• Text for analysis:
──────────────────────────────

If the scene in Branford common room last Friday at midnight was any indication, Arnold Schoenberg is the next indie rock hero. The sheer number of excitedly babbling students jammed into such a small space, in conjunction with the makeshift seating, free-flowing booze and mood lighting, created the pleasantly electrifying atmosphere of a rock concert. One would never expect that the crowd had gathered to listen to “Pierrot Lunaire,” a cycle of 21 atonal German songs about the moon.

“Three-times-seven Songs from Albert Giraud’s Pierrot Lunaire,” the work’s full title, is a masterpiece of Schoenberg’s early career, drawing elements from classical tradition, Commedia dell’Arte, cabaret and German Expressionism. The quintessential Viennese composer fuses all of this into 35 minutes of some of the most fiercely original music ever written. The poems are nocturnal and sometimes darkly funny (but mostly just dark). Displaying a frightening preoccupation with gore and the devil, songs like “Red Mass” and “Mean Trick!” are perhaps the goriest in the classical canon — they’d even give Slayer’s classic “Reign in Blood” a run for its money.

──────────────────────────────

• Problem set:
a. Extract the passage of the review of the "Pierrot Lunaire" performance between "If the scene" and "about the moon.", inclusive, and reproduce it verbatim.
b. In the review of the "Pierrot Lunaire" performance, how many songs make up the cycle?

• Data section:

──────────────────────────────

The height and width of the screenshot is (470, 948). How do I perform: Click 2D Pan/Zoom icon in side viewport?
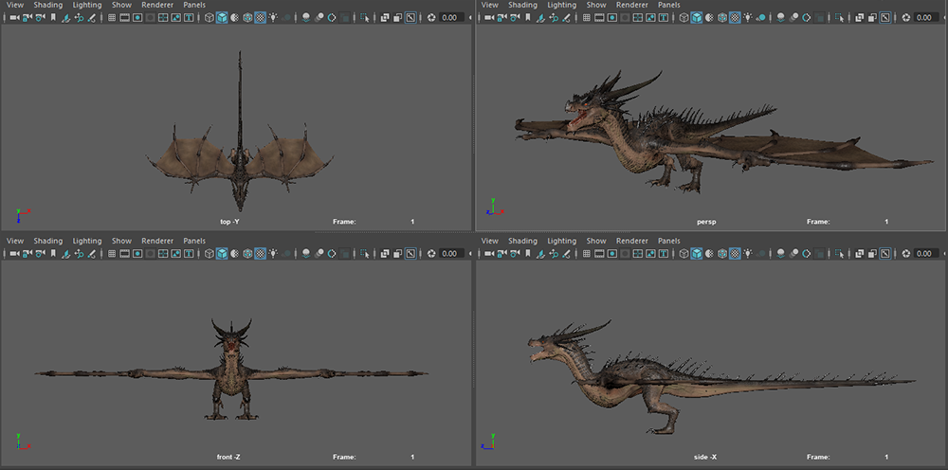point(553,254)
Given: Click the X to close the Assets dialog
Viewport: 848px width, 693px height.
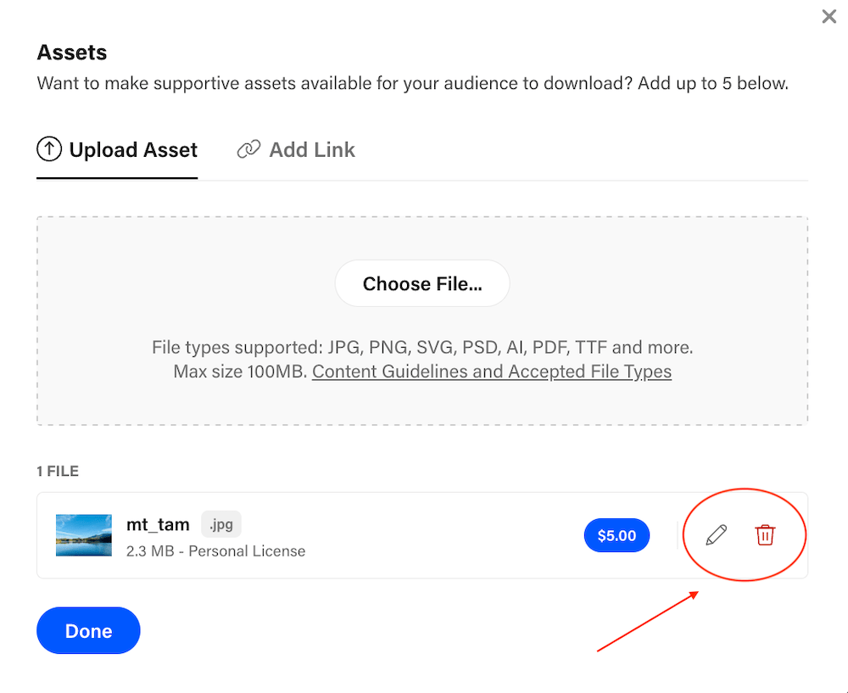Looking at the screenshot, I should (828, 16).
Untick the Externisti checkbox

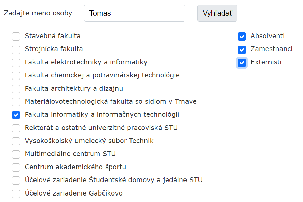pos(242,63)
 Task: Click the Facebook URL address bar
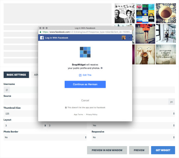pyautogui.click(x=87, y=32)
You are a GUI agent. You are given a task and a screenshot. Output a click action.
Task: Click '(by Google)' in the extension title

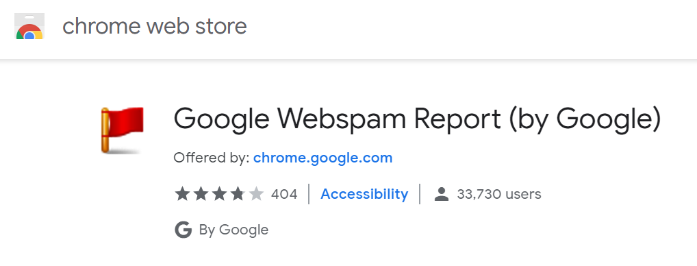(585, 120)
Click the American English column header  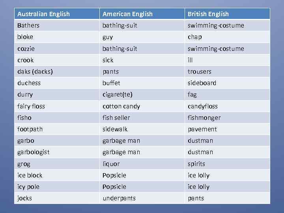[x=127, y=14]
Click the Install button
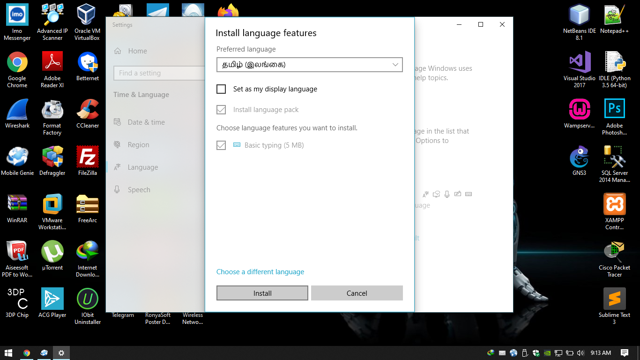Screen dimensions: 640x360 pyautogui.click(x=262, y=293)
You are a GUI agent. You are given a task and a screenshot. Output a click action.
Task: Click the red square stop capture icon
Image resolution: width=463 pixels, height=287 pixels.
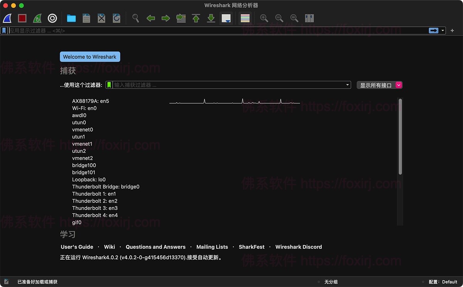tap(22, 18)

──────────────────────────────

• Results:
a.
If the scene in Branford common room last Friday at midnight was any indication, Arnold Schoenberg is the next indie rock hero. The sheer number of excitedly babbling students jammed into such a small space, in conjunction with the makeshift seating, free-flowing booze and mood lighting, created the pleasantly electrifying atmosphere of a rock concert. One would never expect that the crowd had gathered to listen to “Pierrot Lunaire,” a cycle of 21 atonal German songs about the moon.

b. 21